Given exercise: Set down the lines from the one containing "You are a computer-use agent. Image" through the one containing "point(36,484)", both included, reproducing them without any change.

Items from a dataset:
============

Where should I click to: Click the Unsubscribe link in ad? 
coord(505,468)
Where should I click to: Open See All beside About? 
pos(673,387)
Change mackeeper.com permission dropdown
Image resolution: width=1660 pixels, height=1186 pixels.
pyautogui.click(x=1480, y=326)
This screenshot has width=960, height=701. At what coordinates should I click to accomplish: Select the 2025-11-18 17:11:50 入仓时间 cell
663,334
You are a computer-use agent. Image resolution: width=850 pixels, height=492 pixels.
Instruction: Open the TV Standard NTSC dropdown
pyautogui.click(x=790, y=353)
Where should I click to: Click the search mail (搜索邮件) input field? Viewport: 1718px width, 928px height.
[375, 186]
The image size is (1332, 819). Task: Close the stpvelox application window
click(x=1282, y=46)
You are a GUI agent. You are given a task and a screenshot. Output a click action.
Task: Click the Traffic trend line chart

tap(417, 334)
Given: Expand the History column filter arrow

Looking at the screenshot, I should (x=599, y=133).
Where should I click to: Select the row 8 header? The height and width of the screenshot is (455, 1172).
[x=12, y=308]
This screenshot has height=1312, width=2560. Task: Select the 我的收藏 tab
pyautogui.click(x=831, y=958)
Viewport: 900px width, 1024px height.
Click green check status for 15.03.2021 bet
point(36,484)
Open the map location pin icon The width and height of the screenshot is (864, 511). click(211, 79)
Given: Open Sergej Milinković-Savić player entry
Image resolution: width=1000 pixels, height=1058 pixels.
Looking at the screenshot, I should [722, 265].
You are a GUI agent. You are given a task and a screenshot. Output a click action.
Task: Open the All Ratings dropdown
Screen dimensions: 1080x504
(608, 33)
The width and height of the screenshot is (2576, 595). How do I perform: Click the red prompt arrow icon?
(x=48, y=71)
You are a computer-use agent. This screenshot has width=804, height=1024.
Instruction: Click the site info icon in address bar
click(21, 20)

============

Expected answer:
You are a computer-use agent. Image resolution: width=850 pixels, height=492 pixels.
Instruction: Open the TV Standard NTSC dropdown
pyautogui.click(x=790, y=353)
Where should I click to: Click the search mail (搜索邮件) input field? Viewport: 1718px width, 928px height.
[375, 186]
The image size is (1332, 819). Task: Close the stpvelox application window
click(x=1282, y=46)
You are a GUI agent. You are given a task and a screenshot. Output a click action.
Task: Click the Traffic trend line chart

tap(417, 334)
Given: Expand the History column filter arrow

Looking at the screenshot, I should (x=599, y=133).
Where should I click to: Select the row 8 header? The height and width of the screenshot is (455, 1172).
[x=12, y=308]
This screenshot has height=1312, width=2560. Task: Select the 我的收藏 tab
pyautogui.click(x=831, y=958)
Viewport: 900px width, 1024px height.
Click green check status for 15.03.2021 bet
point(36,484)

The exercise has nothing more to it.